6:22 And in deliberation, there is also a decision, a view to decide and then act. All that is implied in that one nice word. So together, seriously, not merely intellectually, not romantically, sentimentally or fantastically, but together look at what is happening to all of us.
7:20 One wonders why you are all here and I am here. You have taken a lot of trouble, to set up a camp, bring all your children and dogs – have you got dogs, too? And all the young children and boys and girls, you have taken a lot of trouble to come here: expense, the boredom of travel, transport, all the things involved in this. And we also must bear in mind when we are deliberating together, there is no outside help. It is a deliberation. The speaker is not trying to help, or trying to impress, convince, cajole, pressure, and all that. We can leave that to the politicians, to the newspapers, to television, and the churches all over the world, whether they be temples, mosques, or the churches in the Christian world. So we are together, without any pressure, any persuasion on the part of the speaker, or on your side, not taking one particular point of view, and holding on to that. We are both together examining, investigating the extraordinary problems that we are faced with, dangerous, and one does not know what is going to happen in the future, there is immense uncertainty, chaos, and the world is becoming more and more sinister. If you have travelled, if you have read, if you have met some of the politicians, the prime ministers, and so on.
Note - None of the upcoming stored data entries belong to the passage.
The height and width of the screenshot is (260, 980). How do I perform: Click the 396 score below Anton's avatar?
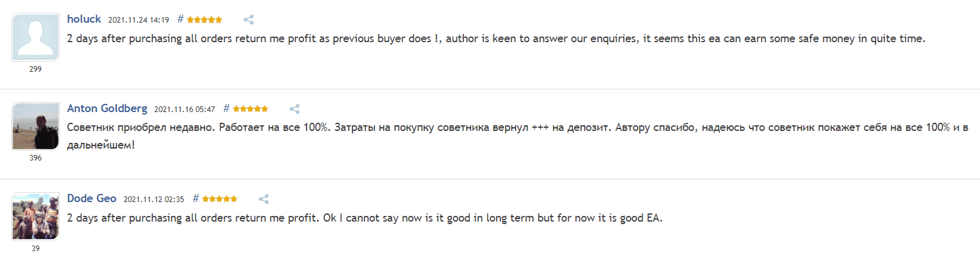pos(36,158)
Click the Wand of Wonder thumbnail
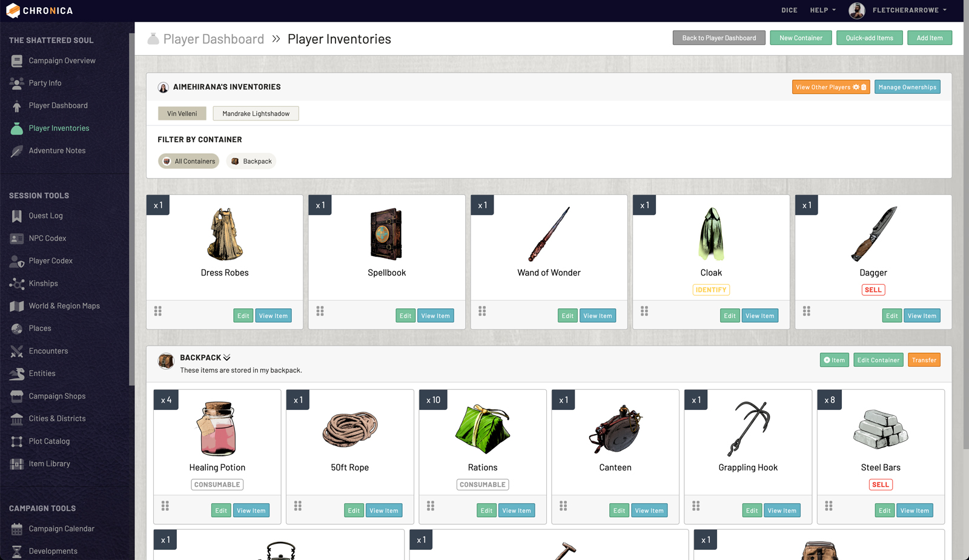969x560 pixels. click(x=549, y=234)
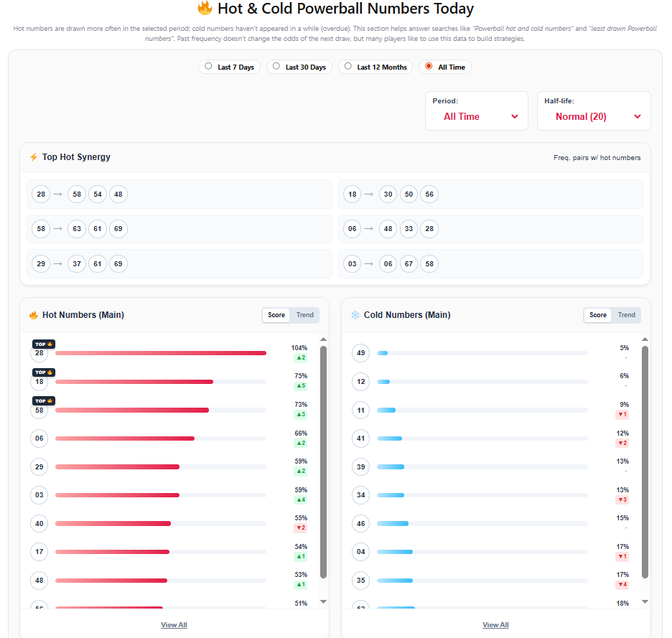Image resolution: width=672 pixels, height=638 pixels.
Task: Click number 49 ball in Cold Numbers list
Action: (361, 353)

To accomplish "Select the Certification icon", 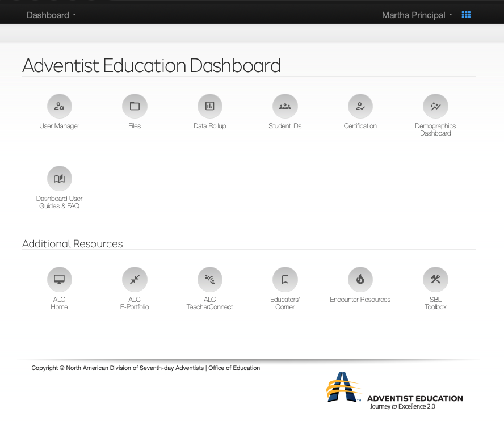I will click(x=360, y=106).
10:21 So we are going first to look at the world, not my world, or your world, the world that is happening in front of us, the things that are going on in the scientific world, in the world of armaments, the race that is going on, the politicians holding on to their particular ideologies, fighting for that. You know, all the rest of it. How do you, if one may ask, approach these problems? Not only one’s own particular problem, but the problems that challenge, that require a determined action, how do you approach these problems? The scientific world, the biological world, the world of economics, the world of social inequality, social immorality? We know all this, how do we approach it? As a British? As a Frenchman? As a Hindu? Or a Muslim, and so on? If we approach it with a particular point of view, or with some trained, biologically conditioned, then our motive is known or unknown and therefore your approach will be limited. This is obvious – right? If I, if the speaker is holding on to his India and all that rubbish, then he will look at all the world with all its complicated problems from a particular, narrow view. And so his approach will be conditioned, his approach will be partial: self-interest, and so on. So his approach will always be to all these problems, very small, very limited. That is clear.
13:33 So one is asking, we are asking together, how will you approach these problems? Not a particular problem, whether it be yours or your wife’s, your husband’s, and so on, but the problems, a problem. How do you approach a problem? Which is, how do you approach a challenge? Something you have to face, answer and act.
14:29 What is a problem? According to the dictionary meaning, it is something thrown at you. Right? Something that you have to face and answer. Not that time, circumstances, pragmatically respond, casually, or with a certain sense of smugness, or with certain obvious conclusions. How do you come to it? We are deliberating together, there is not the speaker sitting on the platform, which he doesn’t like anyhow. It is not a personal thing at all. He has got a name and all the rest of that business. Personality doesn’t enter into this at all, you can brush that completely aside. So, in what way do we come to face the problem? So we will have to ask what is a problem.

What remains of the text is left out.